-- start Reading text --

Chapter 2 Problem 58

Problem

A rocket rises vertically, from rest, with an acceleration of 3.2 m/s${\displaystyle ^{2}}$ until it runs out of fuel at an altitude of 950 m. After this point, its acceleration is that of gravity, downward.

(a) What is the velocity of the rocket when it runs out of fuel?

(b) How long does it take to reach this point?

(c) What maximum altitude does the rocket reach?

(d) How much time (total) does it take to reach maximum altitude?

(e) With what velocity does it strike the Earth?

(f) How long (total) is it in the air?

Solution

(a)

Choose upward to be the positive direction, and ${\displaystyle y_{0}=0}$ at the ground. The rocket has ${\displaystyle v_{0}=0}$, ${\displaystyle a=}$ 3.2 m/s${\displaystyle ^{2}}$ , and ${\displaystyle y=}$ 950 m when it runs out of fuel.

${\displaystyle v_{\textrm {950m}}^{2}=v_{0}^{2}+2a(y-y_{0})\rightarrow }$ ${\displaystyle v_{\textrm {950m}}=\pm {\sqrt {v_{0}^{2}+2a(y-y_{0})}}=\pm {\sqrt {0+2(3.2{\textrm {m/s}}^{2})(950m)}}=77.97{\textrm {m/s}}\approx 78{\textrm {m/s}}}$

The positive root is chosen since the rocket is moving upwards when it runs out of fuel.

(b)

-- end Reading text --
-- start Material shown --

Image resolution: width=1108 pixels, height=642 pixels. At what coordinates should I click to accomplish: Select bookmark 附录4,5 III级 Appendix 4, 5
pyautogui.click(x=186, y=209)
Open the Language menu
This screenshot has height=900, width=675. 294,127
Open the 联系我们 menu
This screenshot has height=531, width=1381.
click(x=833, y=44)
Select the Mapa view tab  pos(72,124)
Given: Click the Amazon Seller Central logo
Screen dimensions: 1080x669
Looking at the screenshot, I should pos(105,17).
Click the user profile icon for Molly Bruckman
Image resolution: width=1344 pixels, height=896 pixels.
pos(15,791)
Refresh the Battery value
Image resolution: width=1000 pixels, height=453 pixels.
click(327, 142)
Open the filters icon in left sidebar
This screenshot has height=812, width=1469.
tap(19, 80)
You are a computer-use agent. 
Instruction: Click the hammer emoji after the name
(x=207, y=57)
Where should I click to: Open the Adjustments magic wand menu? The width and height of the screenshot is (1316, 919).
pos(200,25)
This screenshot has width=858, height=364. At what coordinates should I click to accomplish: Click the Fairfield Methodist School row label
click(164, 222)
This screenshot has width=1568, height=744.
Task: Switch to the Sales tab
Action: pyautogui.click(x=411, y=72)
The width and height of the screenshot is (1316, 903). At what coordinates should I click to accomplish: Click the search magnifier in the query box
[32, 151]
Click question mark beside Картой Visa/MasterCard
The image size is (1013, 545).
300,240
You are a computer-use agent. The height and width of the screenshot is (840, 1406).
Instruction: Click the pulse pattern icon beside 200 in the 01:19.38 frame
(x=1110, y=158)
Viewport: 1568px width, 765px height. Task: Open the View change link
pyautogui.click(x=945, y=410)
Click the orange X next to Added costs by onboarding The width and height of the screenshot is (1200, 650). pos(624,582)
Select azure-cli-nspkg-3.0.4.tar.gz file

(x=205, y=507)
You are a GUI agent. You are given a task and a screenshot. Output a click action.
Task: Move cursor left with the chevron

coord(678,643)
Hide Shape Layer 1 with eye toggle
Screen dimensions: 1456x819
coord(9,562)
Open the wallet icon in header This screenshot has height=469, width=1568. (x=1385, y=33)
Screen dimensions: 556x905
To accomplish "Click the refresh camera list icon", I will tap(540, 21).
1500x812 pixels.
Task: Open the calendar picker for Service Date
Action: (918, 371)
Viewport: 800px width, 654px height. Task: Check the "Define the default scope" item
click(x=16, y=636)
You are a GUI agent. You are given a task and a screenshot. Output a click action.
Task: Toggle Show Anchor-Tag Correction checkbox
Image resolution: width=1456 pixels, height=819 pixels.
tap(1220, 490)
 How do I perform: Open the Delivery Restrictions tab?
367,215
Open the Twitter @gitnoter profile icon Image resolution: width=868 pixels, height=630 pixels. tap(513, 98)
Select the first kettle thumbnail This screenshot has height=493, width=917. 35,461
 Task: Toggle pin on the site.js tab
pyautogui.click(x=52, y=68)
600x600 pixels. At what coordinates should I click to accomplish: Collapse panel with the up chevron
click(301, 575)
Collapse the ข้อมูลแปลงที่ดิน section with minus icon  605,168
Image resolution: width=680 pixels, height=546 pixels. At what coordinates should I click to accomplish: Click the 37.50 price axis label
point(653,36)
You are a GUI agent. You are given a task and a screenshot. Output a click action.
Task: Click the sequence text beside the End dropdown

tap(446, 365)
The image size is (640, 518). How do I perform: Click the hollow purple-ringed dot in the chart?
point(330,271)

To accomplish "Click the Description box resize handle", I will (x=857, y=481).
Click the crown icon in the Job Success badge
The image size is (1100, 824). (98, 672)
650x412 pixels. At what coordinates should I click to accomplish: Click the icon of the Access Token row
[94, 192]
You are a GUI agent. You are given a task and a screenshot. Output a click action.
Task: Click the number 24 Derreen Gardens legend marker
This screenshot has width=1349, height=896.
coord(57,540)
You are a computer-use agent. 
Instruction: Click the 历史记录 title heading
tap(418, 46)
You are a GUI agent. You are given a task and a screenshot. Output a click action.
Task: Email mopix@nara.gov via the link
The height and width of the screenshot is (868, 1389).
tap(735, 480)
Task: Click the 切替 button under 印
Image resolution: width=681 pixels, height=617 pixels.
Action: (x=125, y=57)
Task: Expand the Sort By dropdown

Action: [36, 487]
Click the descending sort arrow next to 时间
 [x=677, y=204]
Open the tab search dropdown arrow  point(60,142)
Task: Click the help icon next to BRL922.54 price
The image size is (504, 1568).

-- end Material shown --

■ Task 1 ■
According to the rocket problem, what is the rocket's velocity when it runs out of fuel?
■ Task 2 ■
Write the next part of the rocket problem's solution, following on from its last line.

■ Output 1 ■
About 78 m/s (77.97 m/s), moving upward.

■ Output 2 ■
${\displaystyle v_{\textrm {950m}}=v_{0}+at_{\textrm {950m}}\rightarrow }$ ${\displaystyle t_{\textrm {950m}}={\frac {v_{\textrm {950m}}-v_{0}}{a}}={\frac {77.97{\textrm {m/s}}}{3.2{\textrm {m/s}}^{2}}}=23.97{\textrm {s}}\approx 24{\textrm {s}}}$

(c)

For this part of the problem, the rocket will have an initial velocity ${\displaystyle v_{0}}$ = 77.97 m/s , an acceleration of ${\displaystyle a}$ = -9.80 m/s${\displaystyle ^{2}}$ , and a final velocity of ${\displaystyle v}$ = 0 at its maximum altitude.

${\displaystyle v^{2}=v_{\textrm {950m}}^{2}+2a(y-950{\textrm {m}})\rightarrow }$

${\displaystyle y_{\textrm {max}}=950{\textrm {m}}+{\frac {0-v_{\textrm {950m}}^{2}}{2a}}=950{\textrm {m}}+{\frac {\left(-77.97{\textrm {m/s}}\right)^{2}}{2\left(-9.80{\textrm {m/s}}^{2}\right)}}=950{\textrm {m}}+310{\textrm {m}}=1260{\textrm {m}}}$

(d)

The time for the “coasting” portion of the flight:

${\displaystyle v=v_{\textrm {950m}}+at_{\textrm {coast}}\rightarrow }$ ${\displaystyle t_{\textrm {coast}}={\frac {v-v_{0}}{a}}={\frac {\left(0-77.97{\textrm {m/s}}\right)}{\left(-9.80{\textrm {m/s}}^{2}\right)}}=7.96{\textrm {s}}}$

Thus the total time to reach the maximum altitude:

${\displaystyle t=23.97{\textrm {s}}+7.96{\textrm {s}}=32.33{\textrm {s}}\approx 32{\textrm {s}}}$

(e)

For the falling motion of the rocket, ${\displaystyle v_{0}}$ = 0 m/s , ${\displaystyle a}$ = -9.80 m/s${\displaystyle ^{2}}$ , and the displacement is -1260 m (it falls from a height of 1260 m to the ground).

${\displaystyle v^{2}=v_{0}^{2}+2a(y-y_{0})\rightarrow }$

${\displaystyle v=\pm {\sqrt {v_{0}^{2}+2a(y-y_{0})}}=\pm {\sqrt {0+2(-9.8{\textrm {m/s}}^{2})(-1260{\textrm {m}})}}=-157{\textrm {m/s}}\approx 160{\textrm {m/s}}}$

The negative root was chosen because the rocket is moving downward, which is the negative direction.

(f)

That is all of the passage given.